Из пяти других пьес А. П. Чехова, включая первый вариант "Дяди Вани" – пьесу "Леший", только в последней, "Вишневый сад", отсутствует врач. Причем все врачи тесно связаны не только врачебными, но и личными, дружескими узами с героями пьес, находящимися в тягостном душевном состоянии. И несмотря на доброжелательность, в ряде случаев незаурядность, присутствие врача-друга не облегчает безысходности ситуации запутавшихся людей. Жизнь врачей духовно не насыщена по сравнению с жизнью этих душевно страдающих людей. У них так же нет цели в жизни, они не видят в ней смысла, как и остальные стремящиеся к невозможному счастью герои. Таков грустный итог "психотерапевтических" судеб врачей в пьесах доктора Чехова. В чем смысл слов дяди Вани: "...Если бы я жил нормально, то из меня мог бы выйти Шопенгауэр, Достоевский...". Не в поисках ли своего места в духовно-нравственной помощи современникам с больными мыслями?

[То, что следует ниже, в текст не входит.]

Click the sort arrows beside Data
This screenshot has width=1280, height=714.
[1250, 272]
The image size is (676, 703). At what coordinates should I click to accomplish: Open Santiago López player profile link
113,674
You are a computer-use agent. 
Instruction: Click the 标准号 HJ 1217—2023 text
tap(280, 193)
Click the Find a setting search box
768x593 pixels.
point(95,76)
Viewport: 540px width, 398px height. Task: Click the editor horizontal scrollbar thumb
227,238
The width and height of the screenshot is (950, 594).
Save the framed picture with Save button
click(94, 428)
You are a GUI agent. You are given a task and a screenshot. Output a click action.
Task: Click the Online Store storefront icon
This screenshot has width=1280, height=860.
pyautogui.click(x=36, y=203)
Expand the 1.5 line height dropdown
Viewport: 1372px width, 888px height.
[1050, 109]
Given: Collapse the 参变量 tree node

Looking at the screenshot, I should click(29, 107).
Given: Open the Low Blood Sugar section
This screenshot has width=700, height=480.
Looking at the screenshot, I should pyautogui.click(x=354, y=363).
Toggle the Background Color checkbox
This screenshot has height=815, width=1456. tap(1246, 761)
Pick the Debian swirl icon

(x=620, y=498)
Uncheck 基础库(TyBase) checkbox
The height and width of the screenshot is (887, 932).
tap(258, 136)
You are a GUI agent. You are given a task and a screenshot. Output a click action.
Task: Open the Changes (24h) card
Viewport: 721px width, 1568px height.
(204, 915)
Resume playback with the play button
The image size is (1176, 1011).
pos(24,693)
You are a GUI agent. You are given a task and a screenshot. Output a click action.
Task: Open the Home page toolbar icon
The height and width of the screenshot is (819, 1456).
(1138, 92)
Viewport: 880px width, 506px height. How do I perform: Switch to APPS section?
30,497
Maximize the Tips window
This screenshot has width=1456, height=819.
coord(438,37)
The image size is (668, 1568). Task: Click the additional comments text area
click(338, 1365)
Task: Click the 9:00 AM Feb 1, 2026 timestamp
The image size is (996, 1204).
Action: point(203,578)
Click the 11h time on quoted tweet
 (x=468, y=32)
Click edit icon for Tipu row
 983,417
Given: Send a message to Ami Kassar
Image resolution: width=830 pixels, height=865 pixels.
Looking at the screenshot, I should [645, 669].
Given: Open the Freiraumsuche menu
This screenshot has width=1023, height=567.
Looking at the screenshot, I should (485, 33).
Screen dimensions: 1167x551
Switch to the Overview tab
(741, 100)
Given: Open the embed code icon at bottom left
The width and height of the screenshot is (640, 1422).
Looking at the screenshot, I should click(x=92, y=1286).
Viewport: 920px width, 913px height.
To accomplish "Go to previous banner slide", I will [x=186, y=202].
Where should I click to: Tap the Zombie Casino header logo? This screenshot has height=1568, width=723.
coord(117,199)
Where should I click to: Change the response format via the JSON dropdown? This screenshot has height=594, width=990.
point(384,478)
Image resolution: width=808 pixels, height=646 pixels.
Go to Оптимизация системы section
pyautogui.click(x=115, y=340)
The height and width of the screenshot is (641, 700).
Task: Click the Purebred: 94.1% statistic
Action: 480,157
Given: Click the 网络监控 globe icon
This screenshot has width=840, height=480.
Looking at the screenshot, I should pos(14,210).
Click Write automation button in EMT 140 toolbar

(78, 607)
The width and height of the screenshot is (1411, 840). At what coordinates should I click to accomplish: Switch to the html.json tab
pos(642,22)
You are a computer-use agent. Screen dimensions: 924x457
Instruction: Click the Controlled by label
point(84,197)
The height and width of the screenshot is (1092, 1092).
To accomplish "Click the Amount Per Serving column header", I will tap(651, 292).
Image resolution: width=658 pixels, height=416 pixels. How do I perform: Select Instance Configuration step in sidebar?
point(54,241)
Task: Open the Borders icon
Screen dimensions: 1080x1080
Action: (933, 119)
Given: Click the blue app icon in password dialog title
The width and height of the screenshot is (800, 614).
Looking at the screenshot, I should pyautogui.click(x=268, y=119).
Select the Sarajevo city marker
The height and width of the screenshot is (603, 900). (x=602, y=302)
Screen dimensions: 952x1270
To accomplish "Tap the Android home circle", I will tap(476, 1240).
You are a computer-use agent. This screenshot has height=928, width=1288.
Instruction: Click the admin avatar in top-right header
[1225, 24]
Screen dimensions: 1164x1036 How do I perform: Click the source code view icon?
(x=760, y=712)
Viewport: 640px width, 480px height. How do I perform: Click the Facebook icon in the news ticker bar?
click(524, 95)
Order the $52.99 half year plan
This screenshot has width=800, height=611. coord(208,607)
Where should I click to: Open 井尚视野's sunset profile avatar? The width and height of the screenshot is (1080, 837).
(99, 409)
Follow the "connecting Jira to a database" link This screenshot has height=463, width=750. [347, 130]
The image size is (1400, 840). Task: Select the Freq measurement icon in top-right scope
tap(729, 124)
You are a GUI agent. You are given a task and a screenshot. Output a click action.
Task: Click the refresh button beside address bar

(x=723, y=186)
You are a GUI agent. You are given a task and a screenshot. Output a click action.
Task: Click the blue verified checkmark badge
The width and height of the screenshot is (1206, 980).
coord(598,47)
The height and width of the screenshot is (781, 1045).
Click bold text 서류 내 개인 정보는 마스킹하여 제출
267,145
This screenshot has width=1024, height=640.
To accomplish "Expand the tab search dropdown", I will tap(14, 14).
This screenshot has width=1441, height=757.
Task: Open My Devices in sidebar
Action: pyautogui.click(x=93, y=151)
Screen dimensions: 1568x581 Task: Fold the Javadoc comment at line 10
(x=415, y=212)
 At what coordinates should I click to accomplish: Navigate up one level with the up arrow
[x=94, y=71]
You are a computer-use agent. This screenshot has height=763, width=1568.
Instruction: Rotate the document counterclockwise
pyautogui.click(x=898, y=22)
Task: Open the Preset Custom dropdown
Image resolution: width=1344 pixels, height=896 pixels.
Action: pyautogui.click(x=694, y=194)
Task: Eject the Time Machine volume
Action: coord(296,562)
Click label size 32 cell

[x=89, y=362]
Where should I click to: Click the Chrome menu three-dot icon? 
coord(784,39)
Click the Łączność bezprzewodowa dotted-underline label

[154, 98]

Предлагает ли Достоевский альтернативу бесовству психотерапевтического самозванства? На наш взгляд, он видит ее в "божьих избранниках". Врач или психотерапевт ("от Бога", "божьей милостью", "с искоркой божьей", "отмеченный печатью божьей", "которому Богом дано" и т. п.) в наш привыкший к нарочито атеистическому русскому языку век, как и слово "спасибо" (спаси Бог), не вызывает каких-либо религиозных ассоциаций. "Человек на своем месте", способности, талант, дар, интересы, жизненный опыт, подготовка которого наиболее полно соответствуют роли врача-психотерапевта, – этот общечеловеческий, привычный нам смысл затормаживает первичную религиозность приведенных словосочетаний.
Для Достоевского же, по-видимому, оба этих смысла выступали в единстве, что не мешало, однако, глубине общечеловеческого понимания "богоизбранности". Недаром Достоевский по мере сил продолжил деятельность В. А. Жуковского, участвуя в воспитании наследника, он пытался воздействовать на развитие духовности будущего восприемника русского престола. На этом в значительной степени утопическом пути оздоровления общества писатель и мыслитель, по-видимому, пытался активно воздействовать на то, чтобы сбылись его мечты и самодержавный властитель "действительно" поверил, "что народ ему дети", ведь так мучительно-трагически переживалось им, что царь "что-то уж очень долго не верит" (27; 86).
Взглядам Достоевского на проблему соотношения божественного и человеческого в психотерапевтическом даре посвящен следующий раздел.
3. От врача зосимова к старцу зосиме
Его называют психологом. Да, он был психолог. Но, чтобы быть таким психологом, не надо быть великим писателем, а надо уметь подходить к душе ближнего, надо иметь душу добрую, простую, глубокую. Надо иметь не гордую душу, а мягкую, склоняющуюся, которая может нагнуться, умалиться и пройти в душу ближнего; а там уже видно, чем больна эта душа и чего ей нужно, можно понять ее. Вот его психология и психиатрия...
Е. Л. Штакеншнейдер
Показав, что психиатры-самозванцы типа Зосимова не могут оказать помощи людям с "больными мыслями", Достоевский почувствовал, что для этого необходимы совсем другие люди, умеющие понять страдания и помочь советом. Нужны "исповедники и советодатели". Уже в 1873 г. он пишет: "... На Руси, по монастырям, есть... иные схимники, монахи-исповедники и советодатели..." Это люди верликого ума и образования, с удивительным даром проникновения в душу человеческую и умением совладеть с нею. Известны ("кому надо") такие старцы во всей России. К ним едут "или даже пешком идут", не считаясь со временем и с расстоянием люди "...с раздавленной душой, которая уже и не ждет исцеления..." (21; 33).